OPINION:
For too long, Miami homeowners have been told that meaningful property-tax relief is “impossible.” Critics say eliminating the city’s homestead property tax simply can’t be done. They claim the numbers don’t work. They insist reforms are unrealistic, inconvenient or politically risky. This isn’t true for just the city of Miami; it is also what many say across the nation.
They’re wrong, and Miami is about to prove it.
The city of Miami’s portion of the homestead or primary home property tax represents only about 7% of the total city budget, roughly $101 million. Any city that claims it cannot find 7% in efficiency, waste or mismanagement is simply unwilling to govern responsibly. Miami is not a poor city; it is a poorly managed one, and homeowners have paid the price.
Earlier this year, Florida Chief Financial Officer Blaise Ingoglia revealed that Miami had overcharged its residents with $95 million in wasteful spending. Let that sink in: $95 million in unnecessary costs, or money the government never needed to take from families in the first place. If eliminating waste gets us within inches of the full amount, disciplined budgeting and competent management can bridge the rest without touching public safety, infrastructure or essential city services.
That is what strong leadership looks like.
A statewide vision with national implications
This effort is not happening in isolation. It aligns directly with the bold statewide property tax rollback championed by Gov. Ron DeSantis, who is pushing a referendum next year to eliminate Florida’s homeownership property tax. Polling shows most voters overwhelmingly support the reform.
What Florida is preparing to do could reshape tax policy across America.
When a major U.S. city such as Miami demonstrates how responsible budgeting, spending discipline and modernized operations can replace antiquated property tax dependency, cities across the country will have no excuse left. Florida is not just leading; it’s pioneering a national movement to put homeownership back within reach for working families.
Cutting taxes is one side of the coin; fixing the system is the other
Miami must also repair its broken, slow and unpredictable permitting system, which strangles small businesses and kills investment. Entrepreneurs shouldn’t wait months or years to open their doors. Empty storefronts hurt neighborhoods, stall jobs and drain economic momentum.

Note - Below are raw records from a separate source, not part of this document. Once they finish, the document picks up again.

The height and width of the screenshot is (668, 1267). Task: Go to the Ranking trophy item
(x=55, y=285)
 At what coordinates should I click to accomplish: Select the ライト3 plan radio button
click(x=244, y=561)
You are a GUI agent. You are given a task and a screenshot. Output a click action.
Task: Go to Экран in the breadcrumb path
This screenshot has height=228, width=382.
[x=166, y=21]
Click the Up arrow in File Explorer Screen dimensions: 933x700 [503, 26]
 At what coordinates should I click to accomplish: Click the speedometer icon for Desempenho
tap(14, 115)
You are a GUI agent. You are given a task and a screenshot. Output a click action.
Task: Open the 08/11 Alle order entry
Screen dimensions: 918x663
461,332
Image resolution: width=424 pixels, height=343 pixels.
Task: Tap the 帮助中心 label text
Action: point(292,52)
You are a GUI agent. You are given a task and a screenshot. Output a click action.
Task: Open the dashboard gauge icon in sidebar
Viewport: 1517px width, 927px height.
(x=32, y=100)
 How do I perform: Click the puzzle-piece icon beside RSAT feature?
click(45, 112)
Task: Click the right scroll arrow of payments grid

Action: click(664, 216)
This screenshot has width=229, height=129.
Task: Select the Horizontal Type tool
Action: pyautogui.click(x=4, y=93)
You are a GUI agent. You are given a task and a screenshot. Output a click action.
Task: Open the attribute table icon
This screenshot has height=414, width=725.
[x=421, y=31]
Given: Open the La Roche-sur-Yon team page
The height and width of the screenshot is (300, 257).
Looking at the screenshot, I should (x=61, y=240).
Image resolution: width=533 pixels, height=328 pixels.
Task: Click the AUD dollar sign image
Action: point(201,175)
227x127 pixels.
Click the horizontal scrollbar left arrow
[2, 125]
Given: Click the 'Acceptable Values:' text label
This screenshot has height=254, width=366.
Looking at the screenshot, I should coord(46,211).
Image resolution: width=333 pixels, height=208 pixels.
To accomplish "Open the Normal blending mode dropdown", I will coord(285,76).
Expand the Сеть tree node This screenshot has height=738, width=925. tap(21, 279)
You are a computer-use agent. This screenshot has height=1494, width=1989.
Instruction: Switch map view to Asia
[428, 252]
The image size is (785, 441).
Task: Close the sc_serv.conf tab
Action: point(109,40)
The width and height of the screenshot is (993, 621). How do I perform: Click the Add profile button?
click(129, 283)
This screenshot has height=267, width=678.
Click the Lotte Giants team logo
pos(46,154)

A streamlined, technology-driven permitting process will let businesses open faster, hire quicker and reinvest in their communities. Government doesn’t create economic vitality; it unleashes it when it finally steps aside.
As a retired U.S. Army colonel, I was trained to solve problems, not make excuses. When I was in uniform, the mission mattered more than the obstacles, and failure was not an option. Miami deserves that same clarity and discipline from its mayor.
I know how to cut costs without cutting services and how to restructure government without risking safety. My experience at the local, state and federal levels taught me one core principle: Government must work for the taxpayers who fund it, not the insiders who profit from it.
A national moment begins in Miami
Repealing Miami’s homestead property tax and modernizing its permitting system is not just achievable; it is also essential. It gives homeowners long-overdue relief, forces government to live within its means and shows the rest of the country what real reform looks like.
Under Mr. DeSantis’ statewide initiative and local leadership, Florida is about to redefine what is possible in American tax policy: proving that bold reform isn’t theoretical. It’s operational.
This is Miami’s moment to lead the nation.
• U.S. Army Col. Emilio T. Gonzalez (retired) is in a runoff election for city of Miami mayor.